→ 課題
以下の津波避難タワーの記事を、最後の文の後から引き継いで書き進めてください。

→ 提示文
= = =

2017.07.12 08:22

色爽やか津波避難タワー 高知県香南市のヤ・シィパーク 展望台にも活用

白とブルーがまばゆい津波避難タワー(高知県香南市夜須町のヤ・シィパーク)
白とブルーがまばゆい津波避難タワー(高知県香南市夜須町のヤ・シィパーク)
 海辺に映える白と青―。高知県香南市夜須町のヤ・シィパークにこのほど、一般的なグレーの“コンクリート打ちっ放し”とはひと味違う津波避難タワーが完成した。人命を守るだけでなく、日常は展望台としても活用。景観にも配慮した色合いでパークのシンボルを目指している。
 
 香南市では22基のタワー建設計画があり、13基を建設済み。14基目のこのタワーは、高知県が2016年10月から総工費2億5800万円で建設し、6月末に完成した。鉄骨造り4階建てで、高さ14・75メートル。3、4階部分(計313平方メートル)の避難スペースには約600人が収容できる。

= = =

→ 提供項目
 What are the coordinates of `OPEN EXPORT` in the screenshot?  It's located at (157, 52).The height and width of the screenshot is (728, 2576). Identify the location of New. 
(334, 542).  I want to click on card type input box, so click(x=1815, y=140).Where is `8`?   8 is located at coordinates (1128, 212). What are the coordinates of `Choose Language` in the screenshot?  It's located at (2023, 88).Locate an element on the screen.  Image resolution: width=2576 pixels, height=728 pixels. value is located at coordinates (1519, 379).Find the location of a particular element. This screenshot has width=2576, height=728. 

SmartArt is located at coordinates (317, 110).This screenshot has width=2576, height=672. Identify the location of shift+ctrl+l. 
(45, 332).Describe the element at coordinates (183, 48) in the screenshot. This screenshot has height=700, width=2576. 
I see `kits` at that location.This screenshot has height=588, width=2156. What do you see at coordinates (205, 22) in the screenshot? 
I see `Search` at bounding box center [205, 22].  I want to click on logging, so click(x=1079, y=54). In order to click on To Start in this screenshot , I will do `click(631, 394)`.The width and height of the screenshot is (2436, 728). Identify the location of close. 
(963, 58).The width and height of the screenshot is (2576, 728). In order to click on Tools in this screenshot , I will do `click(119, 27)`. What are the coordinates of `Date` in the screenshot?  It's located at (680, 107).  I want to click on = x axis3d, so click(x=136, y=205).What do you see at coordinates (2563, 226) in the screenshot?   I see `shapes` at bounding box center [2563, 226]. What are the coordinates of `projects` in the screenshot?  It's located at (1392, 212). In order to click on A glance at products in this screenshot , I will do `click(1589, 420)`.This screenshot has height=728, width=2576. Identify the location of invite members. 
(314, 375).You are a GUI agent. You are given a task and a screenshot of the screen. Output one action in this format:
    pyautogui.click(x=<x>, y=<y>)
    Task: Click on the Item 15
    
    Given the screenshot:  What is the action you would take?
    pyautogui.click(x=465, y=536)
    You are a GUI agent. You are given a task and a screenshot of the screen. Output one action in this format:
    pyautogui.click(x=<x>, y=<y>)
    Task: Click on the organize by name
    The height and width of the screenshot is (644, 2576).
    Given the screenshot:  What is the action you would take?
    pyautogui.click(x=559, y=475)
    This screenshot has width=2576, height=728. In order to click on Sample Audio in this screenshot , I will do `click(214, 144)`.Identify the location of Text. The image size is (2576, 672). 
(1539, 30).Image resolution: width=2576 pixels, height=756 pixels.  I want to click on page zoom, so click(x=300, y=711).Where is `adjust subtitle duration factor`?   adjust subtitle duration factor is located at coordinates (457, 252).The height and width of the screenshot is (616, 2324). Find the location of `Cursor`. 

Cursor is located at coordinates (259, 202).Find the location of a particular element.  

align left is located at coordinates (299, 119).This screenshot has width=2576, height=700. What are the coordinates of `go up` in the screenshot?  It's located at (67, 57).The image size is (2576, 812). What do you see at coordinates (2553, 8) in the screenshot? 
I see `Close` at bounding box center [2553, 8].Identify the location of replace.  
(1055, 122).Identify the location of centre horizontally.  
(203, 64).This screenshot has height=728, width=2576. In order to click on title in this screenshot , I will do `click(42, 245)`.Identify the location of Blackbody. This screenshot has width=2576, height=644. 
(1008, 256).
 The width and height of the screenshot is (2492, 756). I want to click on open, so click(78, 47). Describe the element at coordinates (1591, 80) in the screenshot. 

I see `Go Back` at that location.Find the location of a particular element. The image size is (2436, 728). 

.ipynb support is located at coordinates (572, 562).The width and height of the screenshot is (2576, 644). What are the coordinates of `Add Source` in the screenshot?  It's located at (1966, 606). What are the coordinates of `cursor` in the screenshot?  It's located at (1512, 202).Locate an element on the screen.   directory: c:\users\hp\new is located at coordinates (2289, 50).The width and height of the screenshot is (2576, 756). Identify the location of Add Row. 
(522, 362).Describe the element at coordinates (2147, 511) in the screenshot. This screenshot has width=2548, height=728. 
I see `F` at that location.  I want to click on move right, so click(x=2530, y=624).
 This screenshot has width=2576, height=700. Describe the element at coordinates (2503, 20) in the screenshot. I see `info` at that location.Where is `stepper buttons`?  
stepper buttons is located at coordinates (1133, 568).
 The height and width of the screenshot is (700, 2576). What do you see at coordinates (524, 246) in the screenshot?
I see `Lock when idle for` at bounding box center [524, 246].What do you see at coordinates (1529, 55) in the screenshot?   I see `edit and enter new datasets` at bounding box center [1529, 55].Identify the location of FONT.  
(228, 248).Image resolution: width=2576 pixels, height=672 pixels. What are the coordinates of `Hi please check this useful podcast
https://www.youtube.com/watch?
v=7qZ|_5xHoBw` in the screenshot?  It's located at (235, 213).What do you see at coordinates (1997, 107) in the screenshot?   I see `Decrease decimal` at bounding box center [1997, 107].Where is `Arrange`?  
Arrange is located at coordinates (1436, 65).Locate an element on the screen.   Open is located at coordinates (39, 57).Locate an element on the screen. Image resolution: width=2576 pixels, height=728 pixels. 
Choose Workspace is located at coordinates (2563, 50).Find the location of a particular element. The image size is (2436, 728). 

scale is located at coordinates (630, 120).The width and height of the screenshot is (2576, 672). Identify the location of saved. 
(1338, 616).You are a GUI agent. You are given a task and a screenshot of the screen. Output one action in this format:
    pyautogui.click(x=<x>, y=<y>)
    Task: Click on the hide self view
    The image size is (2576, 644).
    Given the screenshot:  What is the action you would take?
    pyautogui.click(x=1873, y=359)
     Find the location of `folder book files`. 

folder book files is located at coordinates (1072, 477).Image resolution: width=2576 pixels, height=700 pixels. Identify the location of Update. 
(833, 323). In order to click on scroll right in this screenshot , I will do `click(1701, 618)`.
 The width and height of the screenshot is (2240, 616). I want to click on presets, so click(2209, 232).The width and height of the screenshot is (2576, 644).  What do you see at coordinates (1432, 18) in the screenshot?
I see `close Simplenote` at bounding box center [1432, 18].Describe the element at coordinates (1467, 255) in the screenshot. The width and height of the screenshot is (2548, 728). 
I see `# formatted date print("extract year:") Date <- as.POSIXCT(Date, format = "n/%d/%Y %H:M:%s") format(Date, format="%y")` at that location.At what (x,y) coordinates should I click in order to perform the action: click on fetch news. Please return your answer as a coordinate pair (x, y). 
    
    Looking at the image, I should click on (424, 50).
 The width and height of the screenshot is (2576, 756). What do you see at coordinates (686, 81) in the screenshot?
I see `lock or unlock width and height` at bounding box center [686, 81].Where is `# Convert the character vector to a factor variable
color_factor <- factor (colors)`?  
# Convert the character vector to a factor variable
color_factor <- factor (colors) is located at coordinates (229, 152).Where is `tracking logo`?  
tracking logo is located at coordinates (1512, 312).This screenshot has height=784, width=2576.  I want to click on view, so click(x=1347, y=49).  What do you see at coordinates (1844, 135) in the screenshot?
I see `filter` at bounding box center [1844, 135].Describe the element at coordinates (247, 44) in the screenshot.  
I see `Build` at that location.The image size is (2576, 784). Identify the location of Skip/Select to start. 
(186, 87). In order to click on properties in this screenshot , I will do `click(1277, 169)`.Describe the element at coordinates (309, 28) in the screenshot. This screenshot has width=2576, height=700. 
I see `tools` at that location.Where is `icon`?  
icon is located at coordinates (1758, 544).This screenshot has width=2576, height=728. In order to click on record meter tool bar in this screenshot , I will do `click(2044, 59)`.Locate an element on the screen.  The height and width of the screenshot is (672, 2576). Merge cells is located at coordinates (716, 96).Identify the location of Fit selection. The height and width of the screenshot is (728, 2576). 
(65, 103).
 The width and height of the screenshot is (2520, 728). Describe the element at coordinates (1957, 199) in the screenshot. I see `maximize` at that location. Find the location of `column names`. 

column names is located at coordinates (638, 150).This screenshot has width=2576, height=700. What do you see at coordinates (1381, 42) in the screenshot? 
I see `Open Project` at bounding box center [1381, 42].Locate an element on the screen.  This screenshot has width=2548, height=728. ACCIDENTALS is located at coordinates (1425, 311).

= = =

→ 解答欄
 建設に当たっては、周辺の環境整備などを話し合う「ヤ・シィパーク周辺地域活性化事業検討委員会」の中で県や市、パーク管理者らがデザインなどについて意見交換。津波避難だけでなく、パーク自体の魅力を増す役割も備えようと、日中は開放し、展望台として利用できるようにした。柱や梁(はり)などを白、手すりなどはブルーで彩り、パークらしい景観にも配慮した。
 
 周辺の砂浜の最大浸水深は10~15メートル、30センチの津波到達時間は地震発生後10~20分と想定されている。道の駅やすの露木理恵駅長は「地震発生時に明確に案内できる避難場所ができ、安心。普段もタワーに上って景色を楽しんでいただきたい」と話している。